**Exercise requirements**. Recast the records from the start through the line that contains "(123, 290)." as a two-column CSV with a header row naming the columns entry and reply. Give one row per record, put each value in its own quoted field with line breaks turned into spaces, and leave the pictures out.

**The data**.

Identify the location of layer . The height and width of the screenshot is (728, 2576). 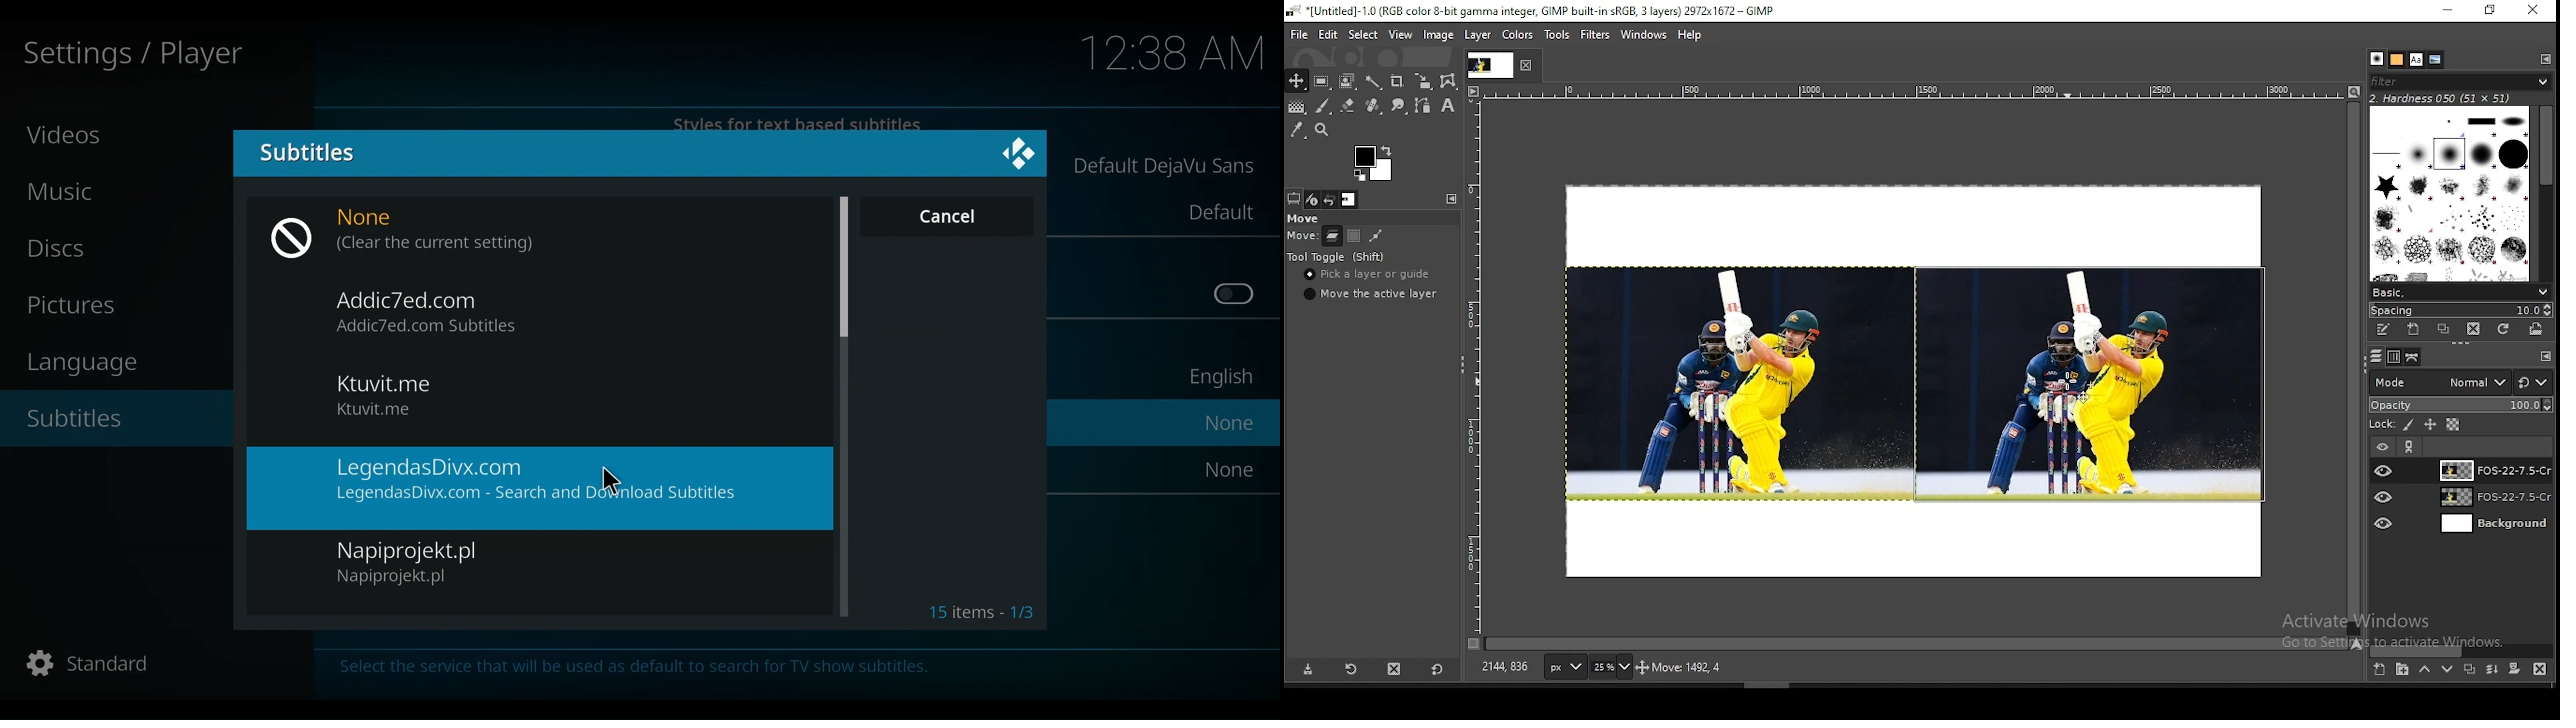
(2491, 470).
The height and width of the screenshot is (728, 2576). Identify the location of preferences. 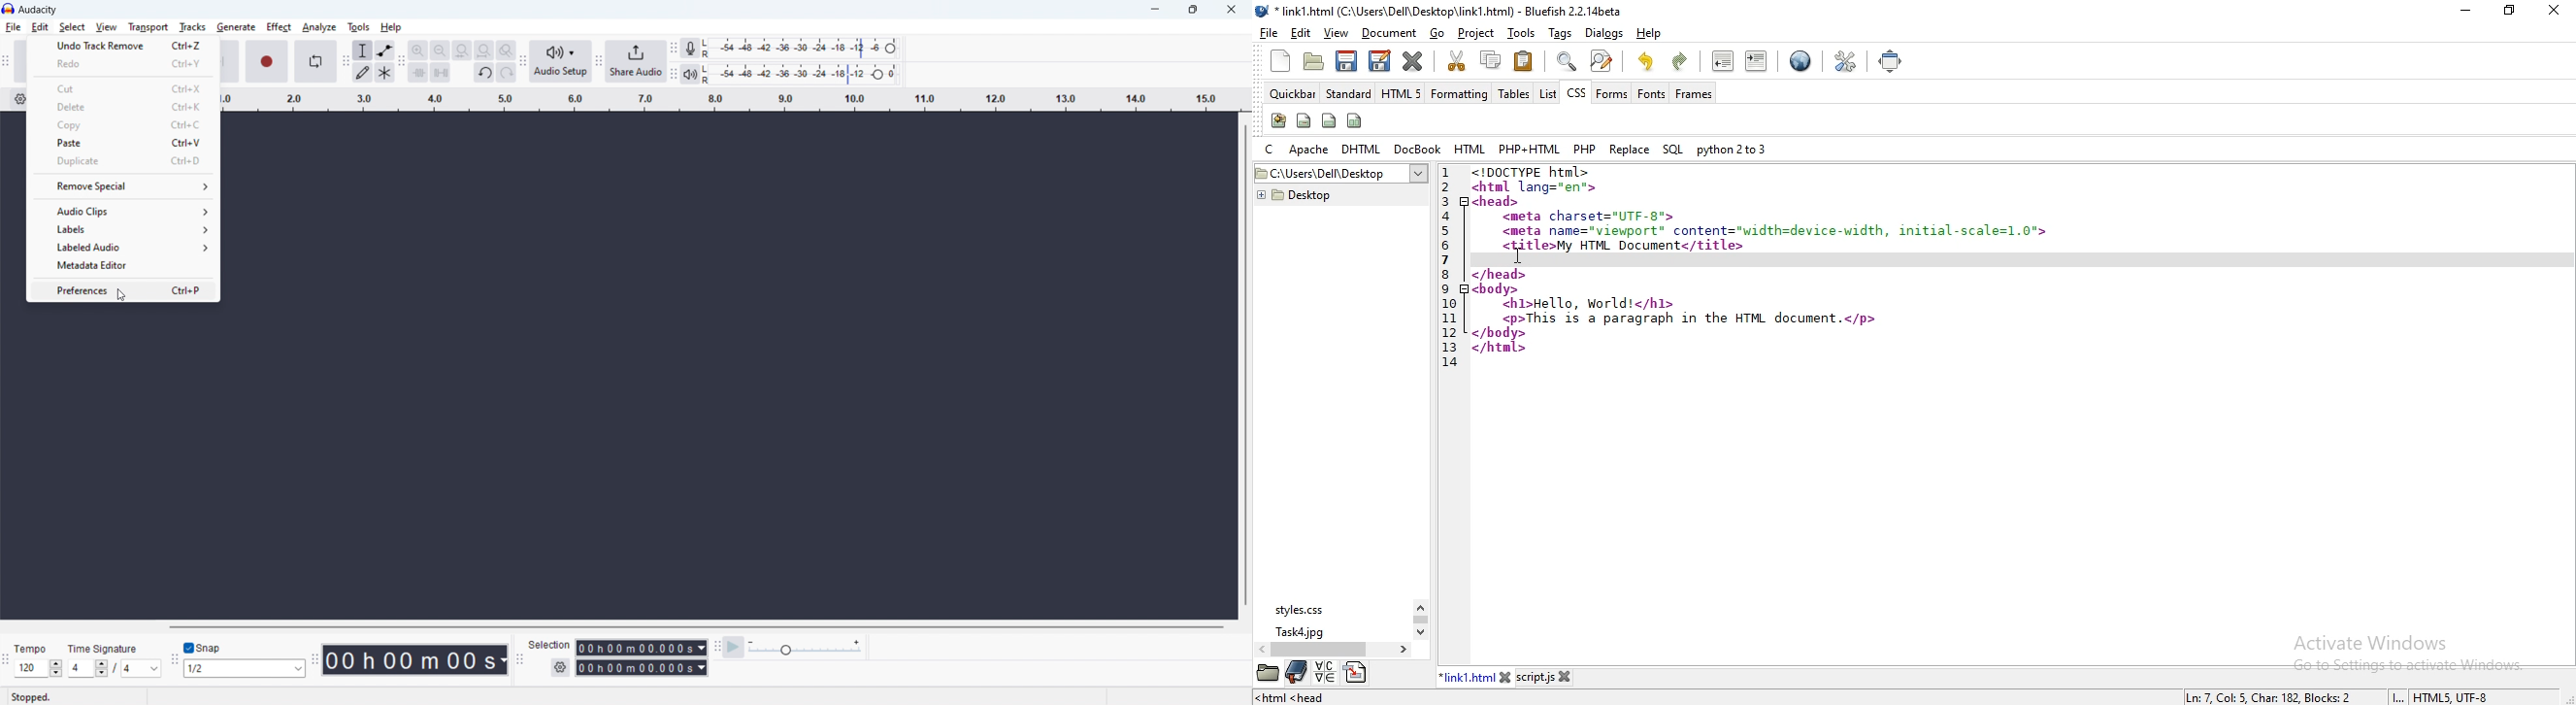
(123, 290).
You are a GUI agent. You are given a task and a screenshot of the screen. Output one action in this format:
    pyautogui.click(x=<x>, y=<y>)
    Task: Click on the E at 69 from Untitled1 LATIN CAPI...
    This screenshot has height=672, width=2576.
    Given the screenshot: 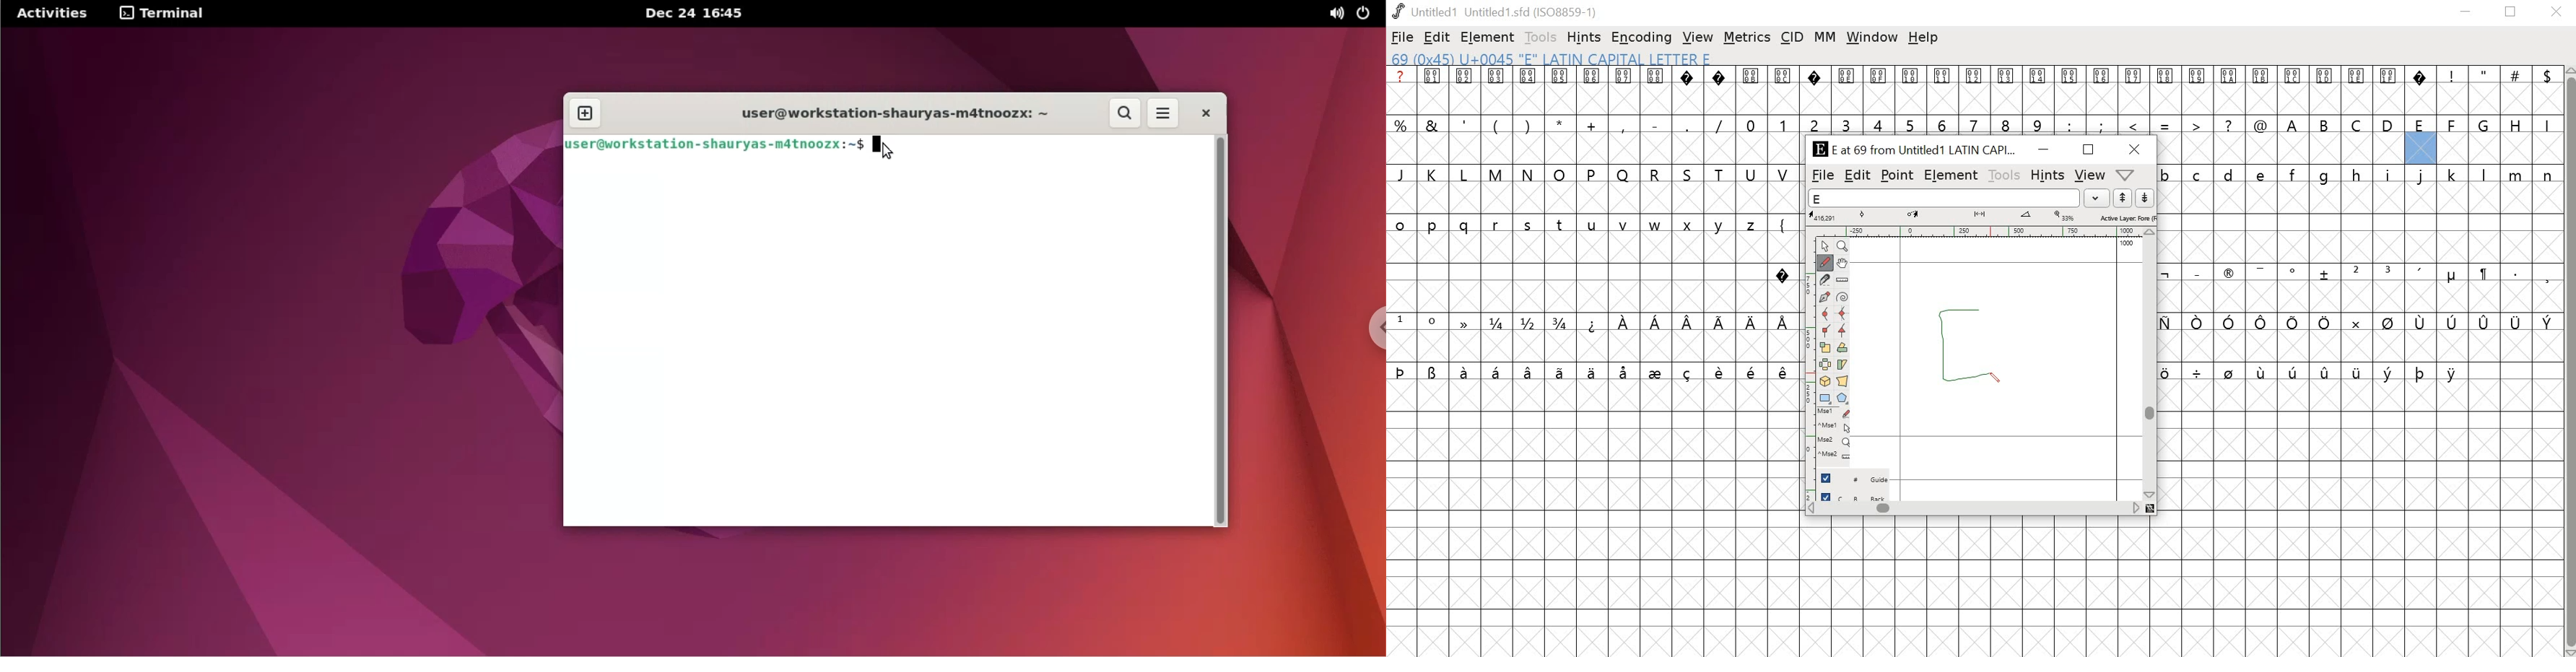 What is the action you would take?
    pyautogui.click(x=1912, y=150)
    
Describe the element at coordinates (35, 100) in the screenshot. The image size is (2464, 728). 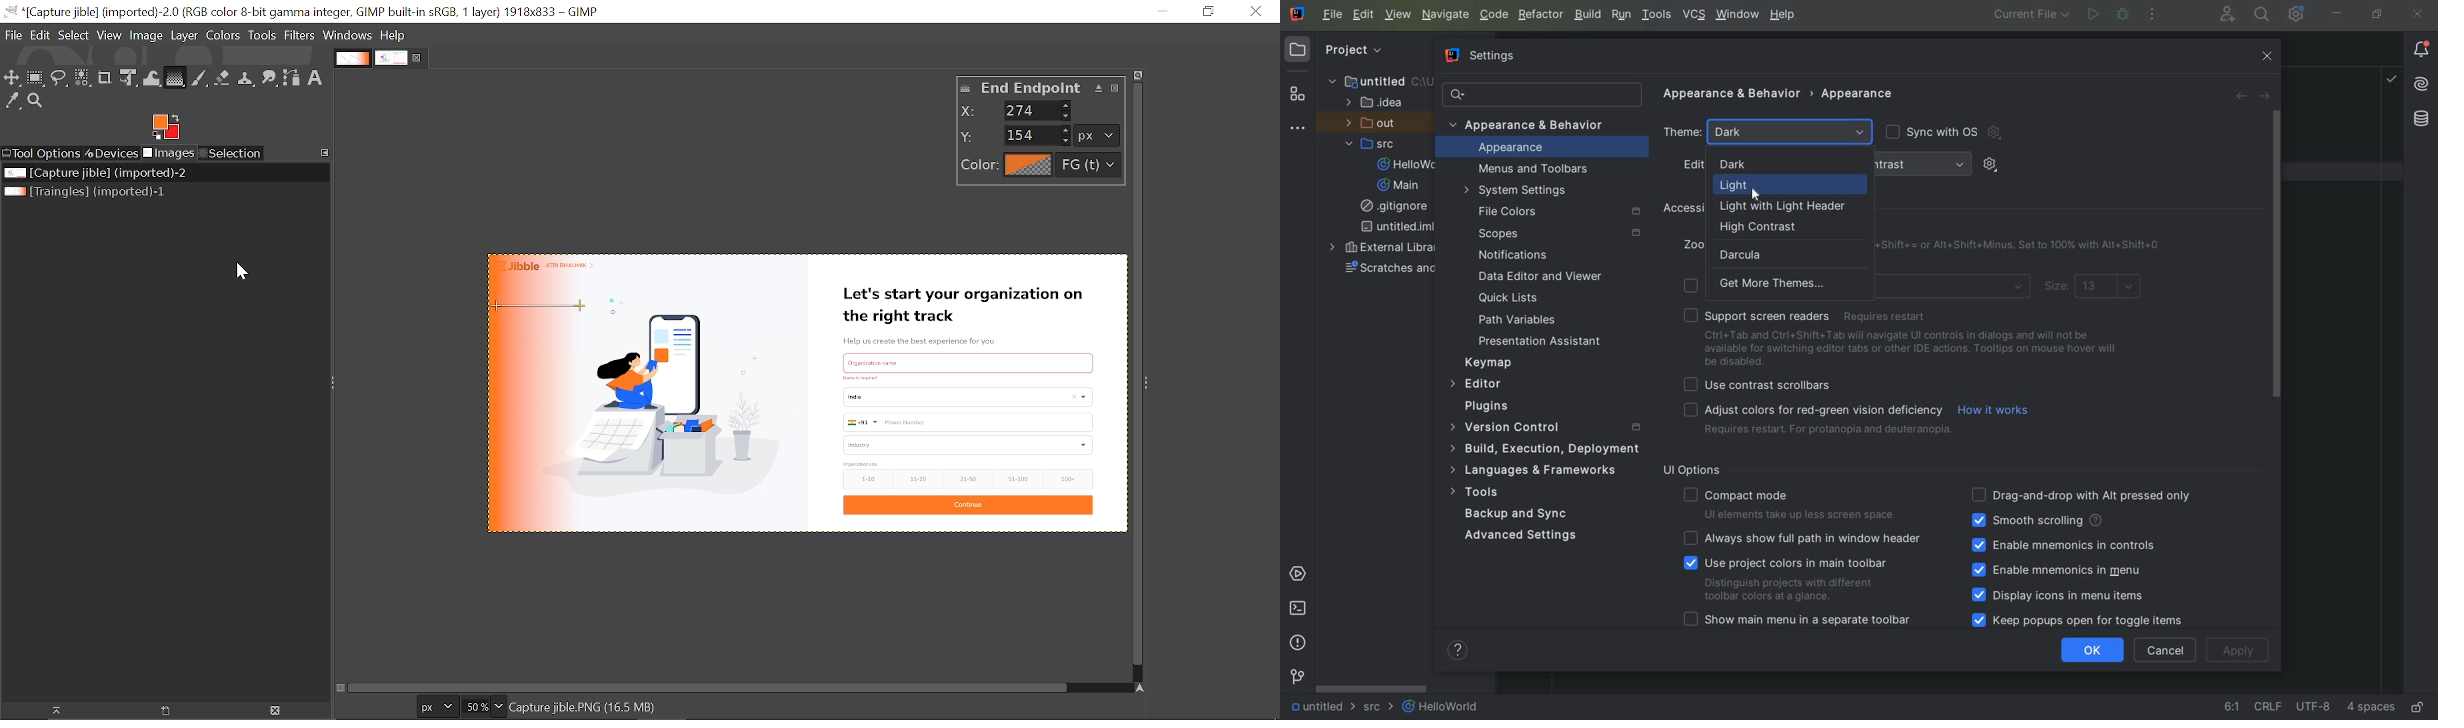
I see `Zoom tool` at that location.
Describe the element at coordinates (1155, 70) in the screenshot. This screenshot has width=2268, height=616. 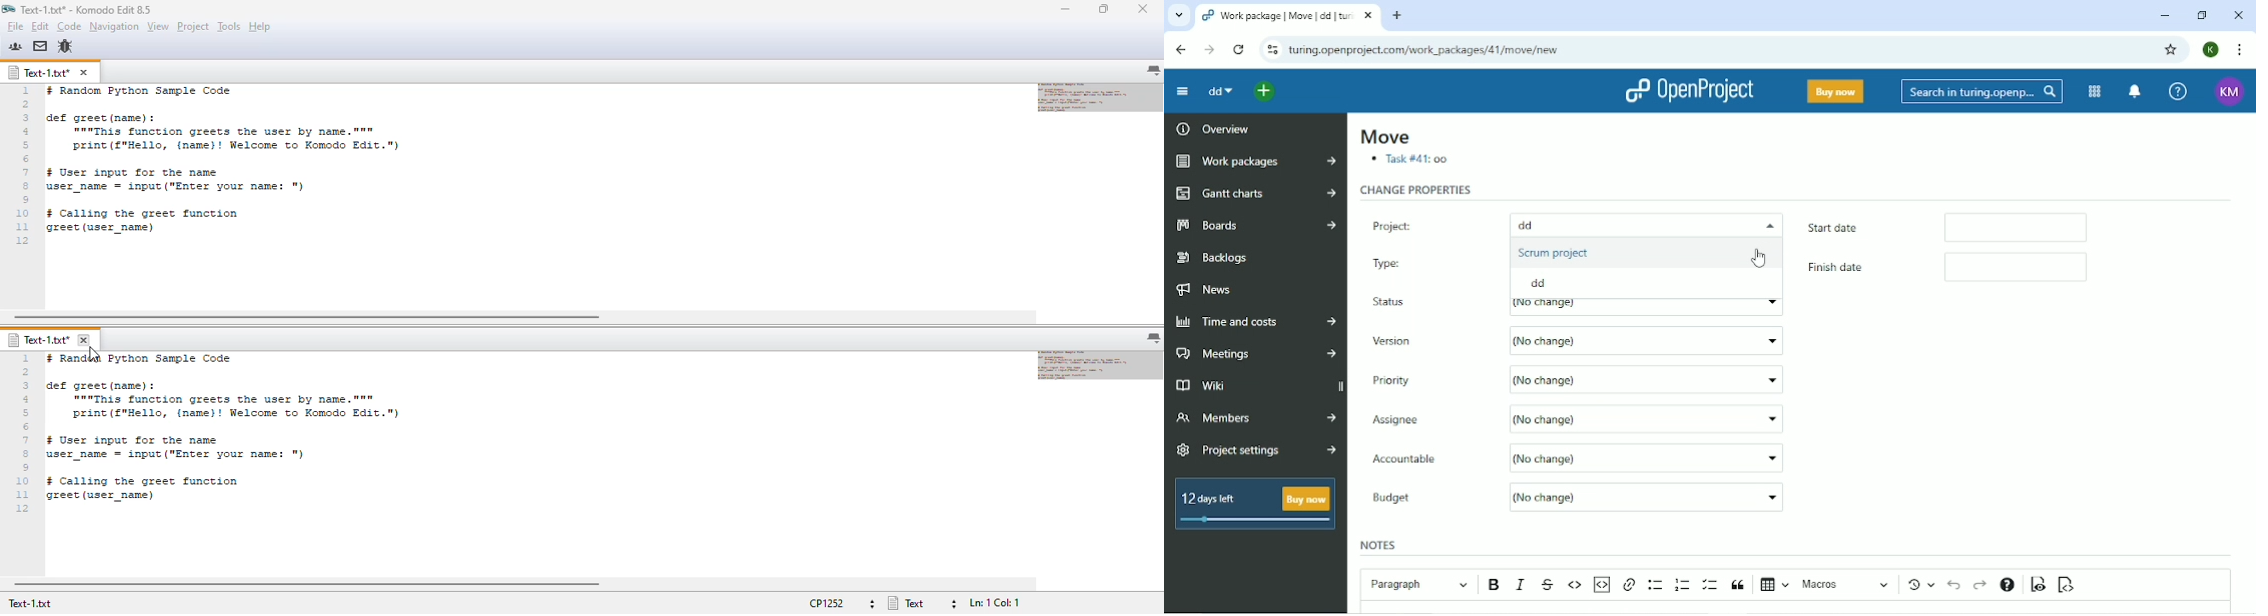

**Exercise response**.
entry,reply
"Identify the location of layer . The height and width of the screenshot is (728, 2576).","(2491, 470)."
"The height and width of the screenshot is (728, 2576). Identify the location of preferences.","(123, 290)."